> [Work instructions]: Look through the entries below and extract exactly the lines from the one containing "Where should I" through the one containing "Task: Select Russian", ends included.

Stored data entries
● ● ● ●

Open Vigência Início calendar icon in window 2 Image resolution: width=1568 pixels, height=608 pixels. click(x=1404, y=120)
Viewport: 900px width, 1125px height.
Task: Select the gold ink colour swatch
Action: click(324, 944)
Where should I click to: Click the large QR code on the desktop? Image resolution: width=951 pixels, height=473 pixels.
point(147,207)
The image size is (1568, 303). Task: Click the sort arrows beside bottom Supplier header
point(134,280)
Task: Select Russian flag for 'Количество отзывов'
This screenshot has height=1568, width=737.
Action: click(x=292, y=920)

● ● ● ●

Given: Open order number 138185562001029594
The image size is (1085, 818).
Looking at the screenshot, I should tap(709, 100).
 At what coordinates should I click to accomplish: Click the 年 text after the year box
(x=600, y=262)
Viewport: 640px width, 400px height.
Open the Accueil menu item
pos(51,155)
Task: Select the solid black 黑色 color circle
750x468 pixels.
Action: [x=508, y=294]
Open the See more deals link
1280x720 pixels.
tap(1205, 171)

● ● ● ●

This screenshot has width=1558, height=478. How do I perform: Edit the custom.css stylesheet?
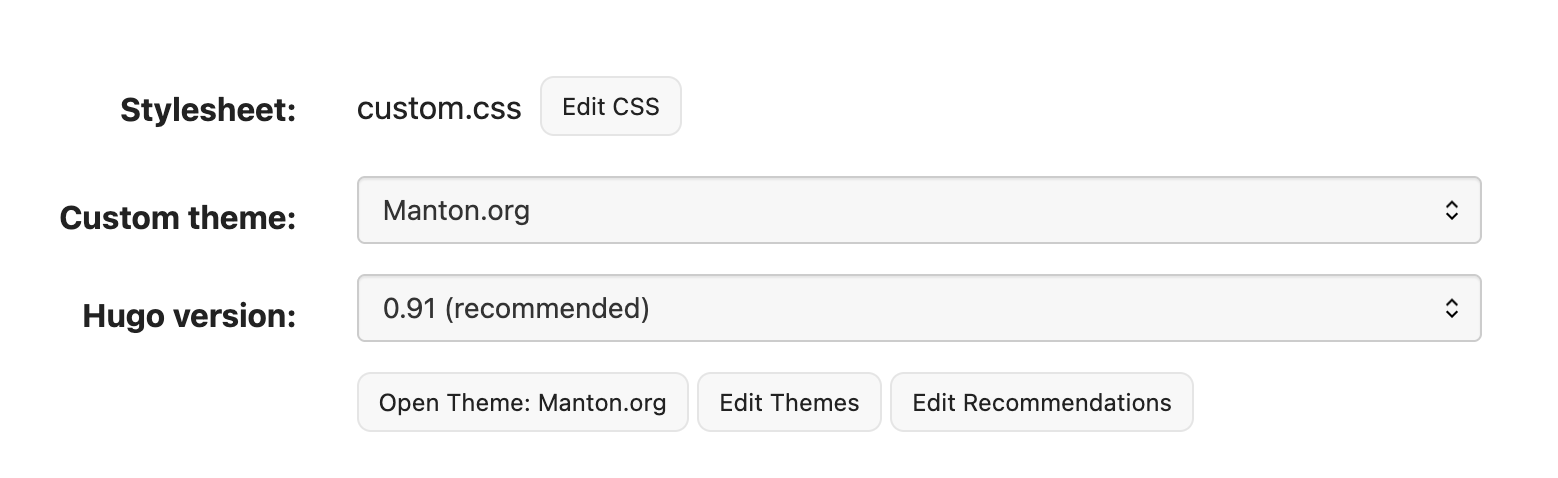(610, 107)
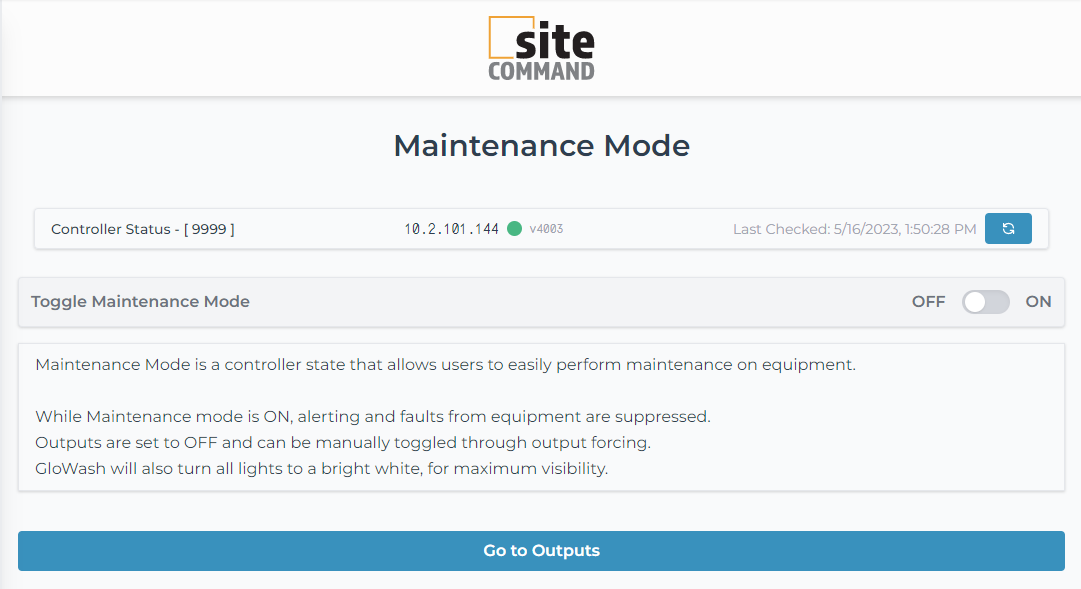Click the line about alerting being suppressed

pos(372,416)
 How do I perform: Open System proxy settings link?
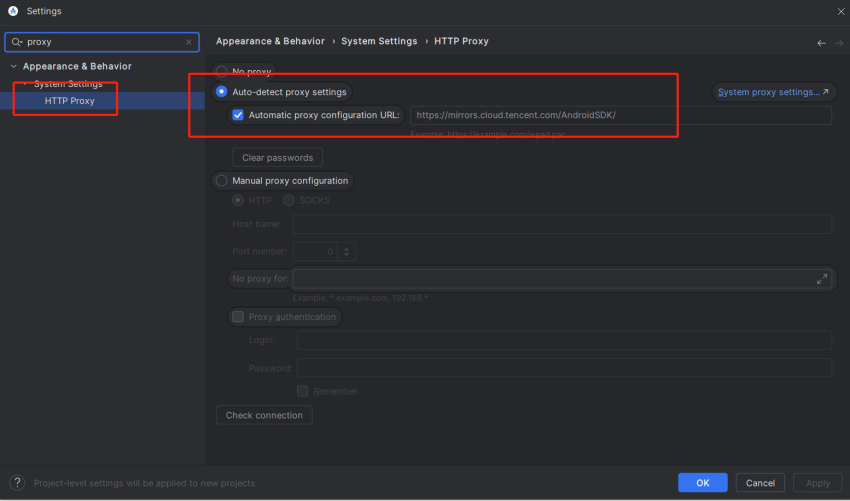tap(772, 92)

● ● ● ●

> [Written reply]:
Where should I click to: Click the large QR code on the desktop? Image resolution: width=951 pixels, height=473 pixels.
point(147,207)
The image size is (1568, 303). Task: Click the sort arrows beside bottom Supplier header
point(134,280)
Task: Select Russian flag for 'Количество отзывов'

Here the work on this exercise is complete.